War is horrible; war is immensely impactful. War is a constant reality in our world. Upon the fall of humanity in the garden, perfect peace was replaced with sin and imperfection. Peace and war sit as opposites on the spectrum, and for that reason, many believe that war must always be wrong and a sin. Peace is associated with good, war with evil. Jesus is described as the “prince of peace”; war by definition leads to death and destruction. Does Jesus’ affiliation with peace and actions on this earth identify him and his followers as pacifists?

Pacifism has to do with the belief that war and violence is unjustifiable. Do Jesus and his disciples demonstrate this in their words and actions?  It is hard to say exactly. Upon encountering centurions, Jesus/his followers did not rebuke nor commend them for their role as a soldier. In Luke 3:14, some soldiers asked John the Baptist, “What should we do?” This would be a perfect opportunity for John to give insight on their occupation. Instead, he simply replies “Don’t extort money and don’t accuse people falsely—be content with your pay.”

An interesting scene to look at when analyzing Jesus’ view on violence is right before he is arrested to be crucified. In Luke 22:36-38 Jesus says to the disciples,“But now if you have a purse, take it, and also a bag; and if you don’t have a sword, sell your cloak and buy one.  It is written: ‘And he was numbered with the transgressors; and I tell you that this must be fulfilled in me. Yes, what is written about me is reaching its fulfillment.”

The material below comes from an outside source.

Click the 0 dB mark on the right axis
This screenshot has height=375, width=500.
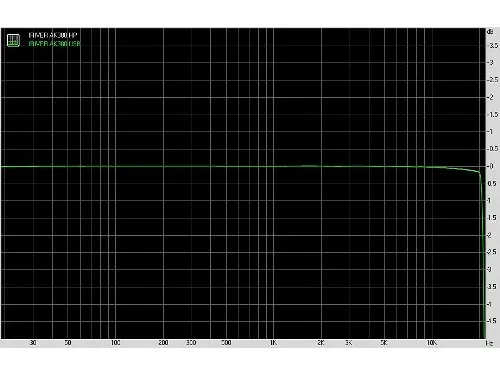(x=490, y=166)
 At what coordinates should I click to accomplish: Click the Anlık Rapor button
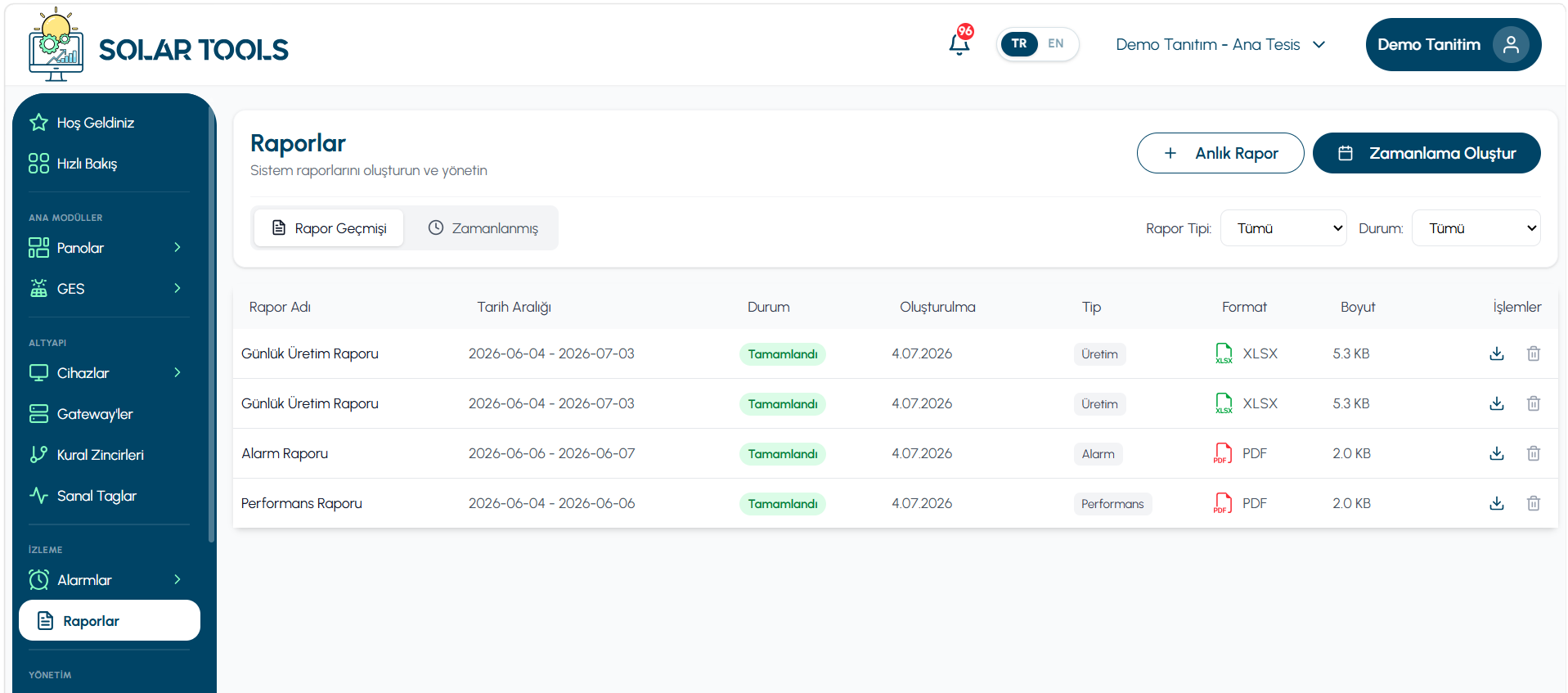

 The disciples said, “See, Lord, here are two swords.”

“That’s enough!” he replied.”

Later, Luke 22:49-53 says, When Jesus’ followers saw what was going to happen, they said, “Lord, should we strike with our swords?”  And one of them struck the servant of the high priest, cutting off his right ear.

 But Jesus answered, “No more of this!” And he touched the man’s ear and healed him. Then Jesus said to the chief priests, the officers of the temple guard, and the elders, who had come for him, “Am I leading a rebellion, that you have come with swords and clubs?  Every day I was with you in the temple courts, and you did not lay a hand on me. But this is your hour—when darkness reigns.”

Matthew 26:52-53 provides Jesus’ direction to Peter, saying, “Put your sword back in its place… for all who take the sword will die by the sword. Do you think I cannot call on my Father, and he will provide me with more than twelve legions of angels?”

So the question is- what is with the swords? There are different interpretations (as there are with many scriptural passages) but a few things are certainly clear. First of all, the swords were not meant for Jesus’ self defense. Jesus could have called legions of angels to come to his rescue, and he makes it clear to his captors that he was not leading a rebellion. Jesus also berated Peter’s action of attempted defense. One possible reason of Jesus’ instruction for them to get swords was for their own defense, but looking at the context of scripture, that seems unlikely. Never again are the disciples mentioned carrying weapons, and when most of them are martyred, none of them respond with violence. Another possible interpretation is that Jesus told them to get the swords as a further fulfillment of prophesies. I encourage you to do your own research, but it does not appear to me that Jesus encourages violence at all. Whether or not he stands in the belief that it is unjustifiable is a matter of opinion, I believe.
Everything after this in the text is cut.